I’m applying white heavy body acrylic with a palette knife and paint scraper, making marks with tools in the acrylic before it dries, this creates texture with raised areas. I sand down a few spots, add burnt umber acrylic thinned with water, and create a texture effect with paint scrapers, spatulas, a squeegee, picking out to the white of the surface. The texture of the white heavy body acrylic has a lot of raised areas and so this causes an added effect for texture in the painting with some darks sinking into the crevices and the pickout wiping away much of what’s on the raised areas, and the variations that occur from pressure of the tool to surface as well as tilt of the tool. I sand again to smooth out some of the raised areas while also creating new texture effects by sanding the raised areas it also makes those white again, and sands off the brown acrylic. Then once that’s dry, I add ultramarine blue oil paint. I do more pickout with the paint shapers and spatulas, which reveals the brown/white dry painting and texture underneath. This addition of the blue now creates a new texture effect on the surface. This can be repeated many times to create all kinds of effects. I add some more opaque and translucent oil paint (mixes of some warms and white and some cools and white) into some of the areas of the faces and details as well as in the outer areas that are background. I soften the wet paint with dry mops of different sizes, and use a bristle brush and dry paint to scrub in some areas in the background. I also apply translucent lights with flat sables and details with rounds. Some of the last strokes in this video show the dry mops softening the wet paint in the background areas and edges of forms that fall out into the atmosphere.

 

Part 2 features the building up of the faces from abstract marks to rendered forms, also with some glimpses of process in other areas as well / acrylic, oil on Artefex AllinPanel 574 (acrylic primed ACM panel), 18×24”

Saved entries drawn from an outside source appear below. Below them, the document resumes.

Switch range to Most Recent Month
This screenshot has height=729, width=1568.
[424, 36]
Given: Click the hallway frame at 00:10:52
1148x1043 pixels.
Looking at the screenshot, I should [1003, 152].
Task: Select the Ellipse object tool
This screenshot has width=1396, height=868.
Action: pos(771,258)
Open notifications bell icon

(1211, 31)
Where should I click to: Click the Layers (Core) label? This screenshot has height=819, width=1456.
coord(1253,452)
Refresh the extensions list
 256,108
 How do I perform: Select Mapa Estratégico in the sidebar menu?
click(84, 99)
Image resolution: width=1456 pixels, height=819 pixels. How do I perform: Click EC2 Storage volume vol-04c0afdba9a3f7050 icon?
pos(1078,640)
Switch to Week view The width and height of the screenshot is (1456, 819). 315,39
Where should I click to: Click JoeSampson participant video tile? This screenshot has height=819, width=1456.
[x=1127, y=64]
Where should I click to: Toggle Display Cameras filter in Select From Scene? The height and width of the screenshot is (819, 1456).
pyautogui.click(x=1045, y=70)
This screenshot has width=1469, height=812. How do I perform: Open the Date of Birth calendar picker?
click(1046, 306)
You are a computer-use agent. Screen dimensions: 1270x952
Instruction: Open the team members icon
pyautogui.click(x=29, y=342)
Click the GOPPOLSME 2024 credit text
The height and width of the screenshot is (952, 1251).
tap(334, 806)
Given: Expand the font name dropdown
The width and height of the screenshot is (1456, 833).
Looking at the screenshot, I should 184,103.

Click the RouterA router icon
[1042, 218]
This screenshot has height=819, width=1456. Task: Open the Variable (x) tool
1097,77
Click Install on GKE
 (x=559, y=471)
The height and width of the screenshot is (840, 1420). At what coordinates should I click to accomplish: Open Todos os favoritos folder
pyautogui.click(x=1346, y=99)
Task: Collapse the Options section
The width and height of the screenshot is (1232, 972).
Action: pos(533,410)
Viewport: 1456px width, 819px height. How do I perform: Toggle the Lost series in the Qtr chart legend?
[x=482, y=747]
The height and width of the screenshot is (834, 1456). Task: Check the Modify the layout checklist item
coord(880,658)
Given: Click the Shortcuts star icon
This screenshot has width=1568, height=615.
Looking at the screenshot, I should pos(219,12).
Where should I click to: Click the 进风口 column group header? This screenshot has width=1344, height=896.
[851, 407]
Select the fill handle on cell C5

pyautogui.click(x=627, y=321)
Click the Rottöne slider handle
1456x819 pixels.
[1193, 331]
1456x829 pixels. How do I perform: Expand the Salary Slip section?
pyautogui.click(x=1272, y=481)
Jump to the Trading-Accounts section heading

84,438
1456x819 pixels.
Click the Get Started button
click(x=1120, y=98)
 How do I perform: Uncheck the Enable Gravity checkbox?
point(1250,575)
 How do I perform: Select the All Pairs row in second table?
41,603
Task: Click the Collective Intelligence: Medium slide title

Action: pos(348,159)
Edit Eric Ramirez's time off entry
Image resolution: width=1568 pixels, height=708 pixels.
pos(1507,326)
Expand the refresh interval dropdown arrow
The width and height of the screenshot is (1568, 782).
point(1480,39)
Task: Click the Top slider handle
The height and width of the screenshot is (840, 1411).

Here is a recap of the video and brief explanation of what you’re viewing:

This video opens by showing some of the texture that was demonstrated in Part 1, with a few marks being made with a paint scraper. As it pans across an area, it shows the area where the faces ultimately end up. You can see a mark that looks sort of like an eye, and that is one of the areas that helped me determine where to go next with this painting after the mark-making stages. That little shape that looks like an eye becomes one of the eyes on the faces, and the rest of the faces were developed with that placement in mind. I build the faces in those marks by adding a few notes where I’ll be putting the features of the faces. I add more paint in thin dry layers, building the forms. Then details with sable rounds on the smaller features. I build some forms on the fingers of the hands in the painting. The hands developed the same way the faces did. I saw them as movement, and so there are many overlapping portions of hands, some partially in focus, some more abstracted or softened. The texture details shots show some new layers of paint were added in thin translucent veils over the initial layers of texture and color.

The painting is a work in progress, but I hope these two videos and explanation help to get an idea of my process. I don’t always build acrylic texture first before adding the oil marks, but I wanted to try this out with the Artefex Panel I used for this one because it’s an acrylic-primed surface and some of the other surfaces I have from them are oil-primed so that ruled out building the acrylic texture on those. I really liked this surface to paint on, and the ACM panels overall.

Hope you enjoyed the videos and info!